Inovação – A FFLCH, local em que a professora construiu sua carreira profissional – entre 1975 e 1978, por exemplo, foi coordenadora do curso de pós-graduação em Ciência Política –, foi o palco privilegiado para que esses frutos se manifestassem. Em depoimento a Gustavo Dainezi, do Serviço de Comunicação Social da FFLCH, José Álvaro Moisés, professor titular do Departamento de Ciência Política e diretor do Núcleo de Pesquisa de Políticas Públicas da USP, destaca a “experiência fantástica” que teve desde que foi aluno da antropóloga no curso de Ciências Sociais. “Realizei uma pesquisa na periferia de São Paulo que marcou definitivamente minha carreira. O viés da pesquisa foi muito rico porque ela se preocupava com a cultura da população, fator que podemos observar em toda a sua carreira”, relata.


A antropóloga Ruth Cardoso e uma das atividades do Comunidade Solidária, sua grande obra no governo FHC (abaixo): "generosidade, delicadeza e inteligência"

Moisés considera que um fato determinante foi Ruth Cardoso ter chamado a atenção para os estudos de antropologia urbana, além dos estudos tradicionais. “Foi extremamente importante no sentido em que chamou a atenção para os movimentos sociais diversos do país (mulheres, negros, homossexuais, entre outros). Ela trouxe uma visão inovadora, na medida em que, para ela, os movimentos deveriam participar da cena política e dialogar com a sociedade mesmo sem terem participação política ‘homologada’ através de siglas partidárias.” Para o professor, a antropóloga deixa um legado de “extrema generosidade, delicadeza e inteligência”.

O mesmo tom é adotado por Cláudio José Torres Vouga, docente aposentado do Departamento de Ciência Política, que foi orientado por Ruth Cardoso em seu doutorado, concluído em 1987. “Ela tornou-se minha amiga naquela ocasião e continuou sendo depois. Uma de suas marcas foi sempre ajudar e dar muita atenção aos mais jovens, como era o meu caso na época”, diz. Na carreira docente, em que posteriormente foram colegas, Vouga salienta características que marcaram a convivência: “Uma excelente companheira, com uma presença constante e generosidade intelectual imensa”.

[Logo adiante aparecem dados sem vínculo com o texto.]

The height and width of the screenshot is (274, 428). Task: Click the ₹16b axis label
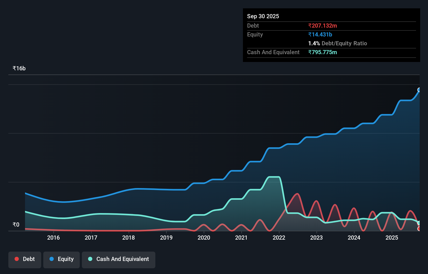[x=19, y=68]
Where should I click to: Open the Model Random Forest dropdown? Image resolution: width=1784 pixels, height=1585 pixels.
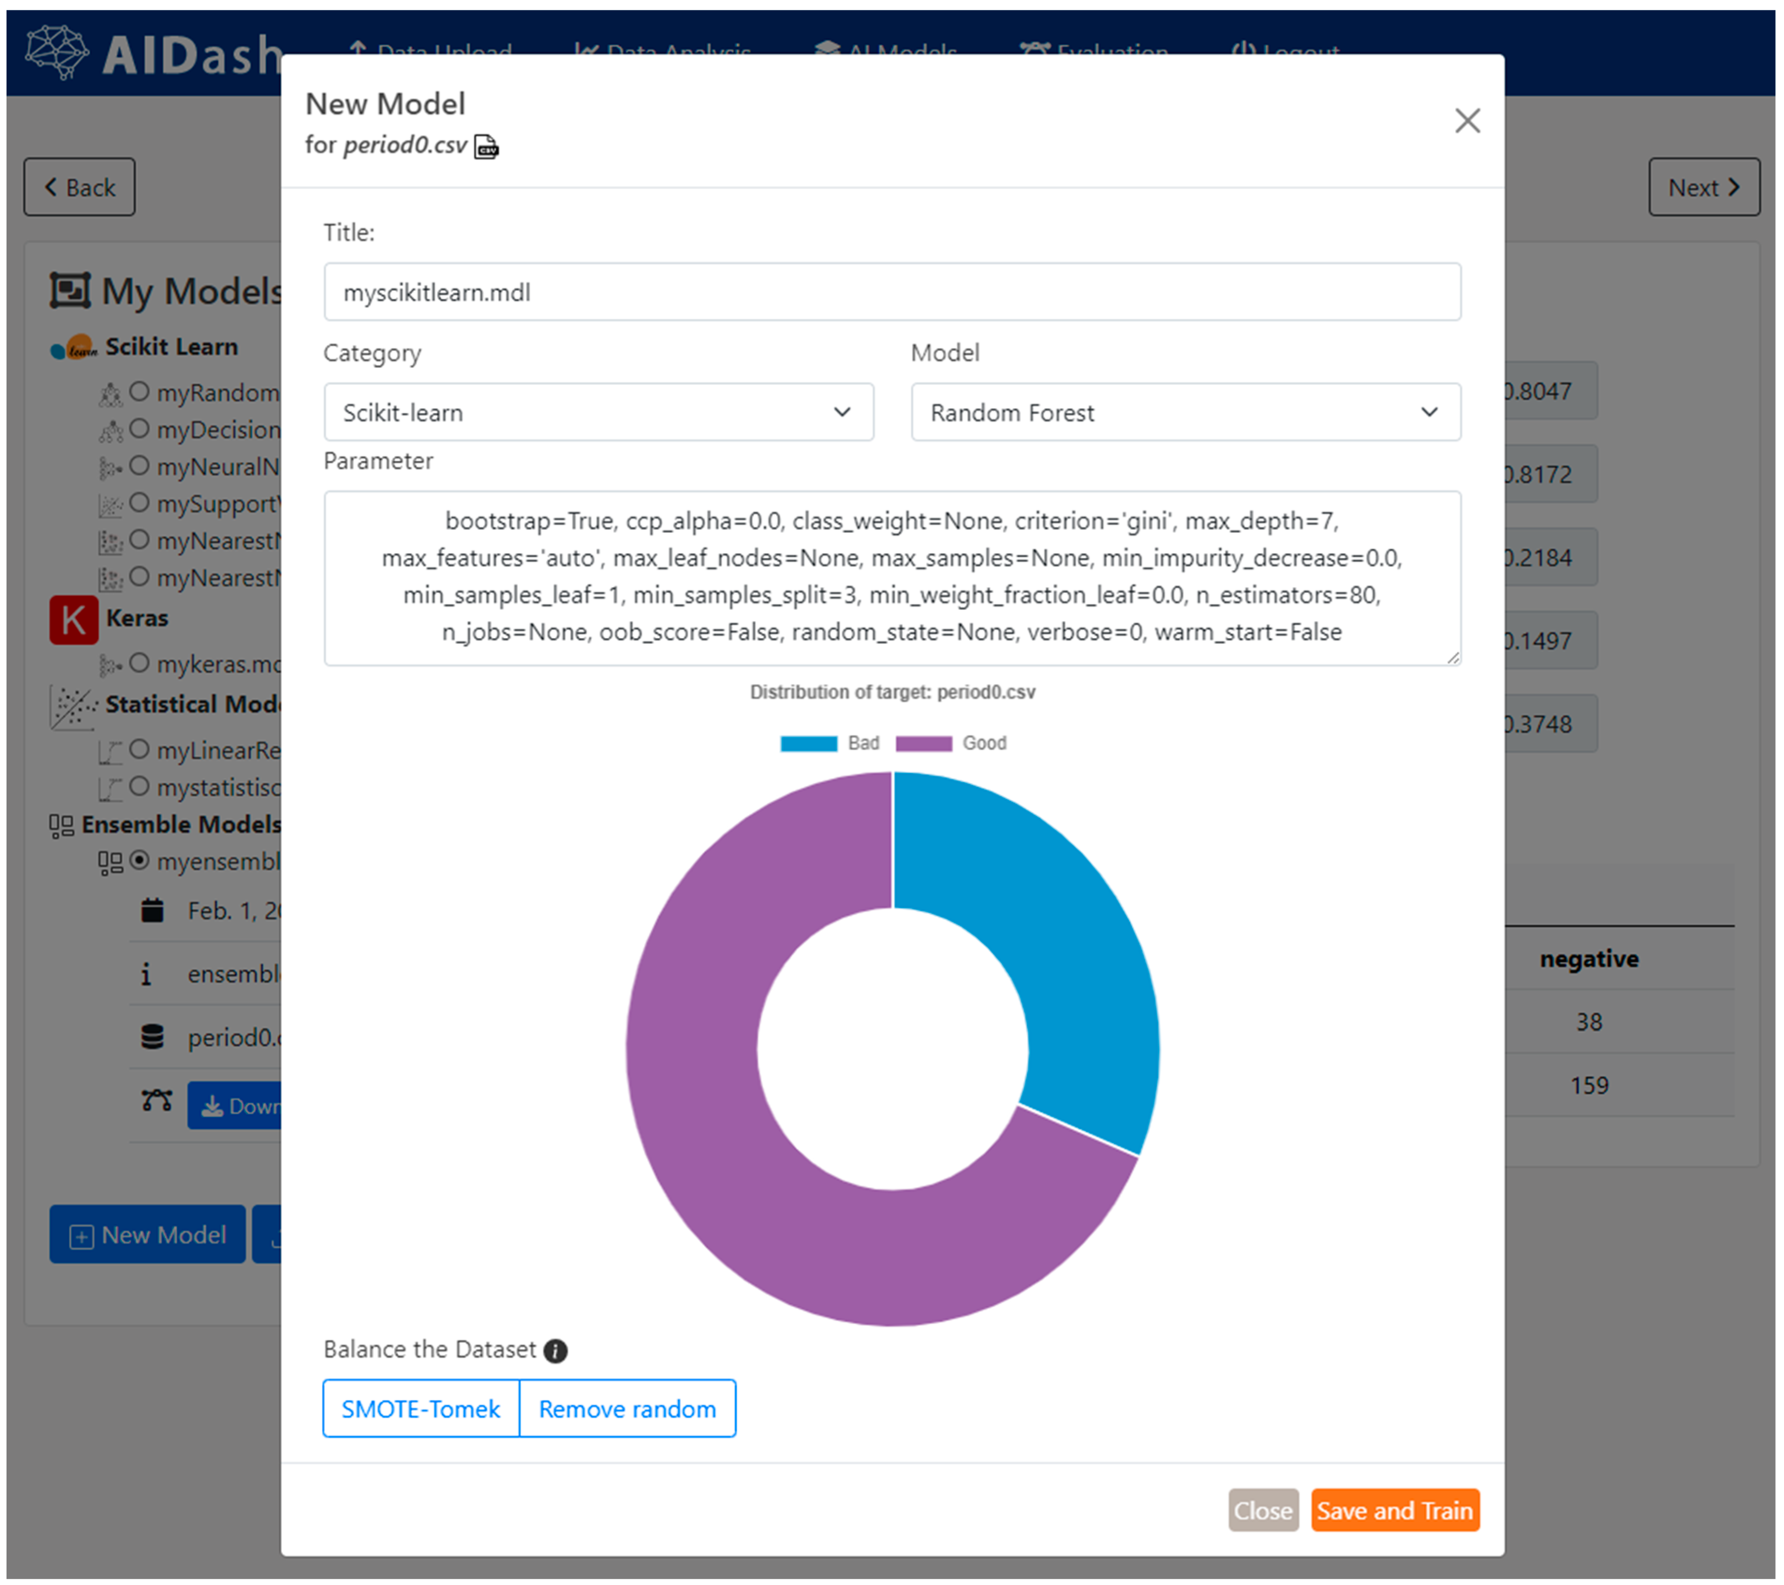click(1184, 412)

Professor titular de Sociologia na Universidade Federal do Rio de Janeiro (UFRJ), José Ricardo Garcia Pereira Ramalho trabalhou com Ruth Cardoso entre 1974 e 1987, quando foi orientado por ela no mestrado e no doutorado. “Tive uma experiência excepcional por várias razões. Uma delas é que Ruth Cardoso era uma orientadora muito criativa, inteligente e séria, com um padrão de exigência muito grande, que estimulava o pesquisador de forma intensa”, diz.

No mestrado, concluído em 1979, Ramalho debruçou-se sobre o mundo do crime e estudou a penitenciária do Carandiru. “Era uma pesquisa pioneira no sentido social, e a orientação dela em termos de teoria, de metodologia e de indicação de leituras foi muito rica”, considera.

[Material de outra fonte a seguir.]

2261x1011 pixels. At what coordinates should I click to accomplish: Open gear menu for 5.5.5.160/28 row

O professor ressalta ainda características pessoais importantes de Ruth Cardoso, como a generosidade e a lealdade para com seus orientandos e o estímulo à interlocução com outros pesquisadores. “Embora fosse uma pessoa fundamental na USP, ela era bastante modesta, no bom sentido. Em nosso meio é muito comum a vaidade prevalecer sobre a qualidade e a profundidade do trabalho. Esse não era absolutamente o caso dela, que mesmo dotada de profundo conhecimento era uma pessoa simples”, afirma.

Diversidade – “As diferenças políticas nos afastaram sem nos afastar”, testemunha a antropóloga Regina Novaes, professora aposentada do Programa de Pós-Graduação em Sociologia e Antropologia da UFRJ. Regina conviveu intensamente com Ruth Cardoso quando esta a orientava na tese de doutorado “De corpo e alma: catolicismo e conflito no campo”, concluída em 1989. O trabalho foi produzido em meio à efervescência do final da ditadura militar, da abertura política e da constituição de novos partidos. Regina permaneceu ligada ao PT, enquanto Ruth Cardoso dedicou-se à construção do PSDB, fundado em 1988. “Nossa convivência nesse momento foi o que eu chamo de um exercício democrático de respeito à diversidade. Em nenhum momento as diferenças no campo político se refletiram no acadêmico”, afirma Regina.

 

Imigração japonesa foi tema de pesquisa


Ruth Cardoso com Tomie Ohtake: estudos sobre a comunidade japonesa

A comemoração do centenário da imigração japonesa no Brasil guarda uma relação com a trajetória de Ruth Cardoso na USP. Em seu doutorado, a antropóloga estudou a mobilidade social dos imigrantes japoneses e seus descendentes. Ruth Cardoso iniciou sua pesquisa em 1963, mas precisou deixar o país por conta da perseguição da ditadura militar a ela e ao marido e só pôde concluir o trabalho em 1972, quando defendeu a tese “Estrutura familiar e mobilidade social – Estudos dos japoneses no estado de São Paulo”, orientada por Eunice Durham. Em 1998, na celebração dos 90 anos da imigração, o texto foi publicado numa edição especial trilíngüe (em português, inglês e japonês) organizada por Masato Ninomiya, professor da Faculdade de Direito da USP.

 

Uma carreira irretocável

SUELY VILELA

Tecer considerações sobre a irretocável carreira acadêmica de Ruth Cardoso na USP pode parecer redundância diante dessa grande pesquisadora que alcançou reconhecimento em nosso país e no exterior, dedicando-se a estudos antropológicos, principalmente na área de políticas sociais brasileiras.

Mais do que sua brilhante trajetória em nossa Universidade, o grande legado que Ruth Cardoso nos deixa, atestado por aqueles que tiveram a felicidade de privar de sua convivência, compartilhando de seus estudos e ideais, é a grande generosidade, não apenas intelectual, com que sempre brindou seus colegas e alunos na Faculdade de Filosofia, Letras e Ciências Humanas (FFLCH).

Muitos desses estudantes, seus orientados de mestrado e doutorado, hoje fazem parte do quadro de docentes da USP, com sólida atuação e destaque em seus campos de estudo. Outros são lideranças que dela herdaram os programas sociais que a notabilizaram no cenário nacional e internacional. Todos, certamente, foram inspirados pela chama que sempre moveu a grande mestre Ruth Cardoso em busca de um país melhor.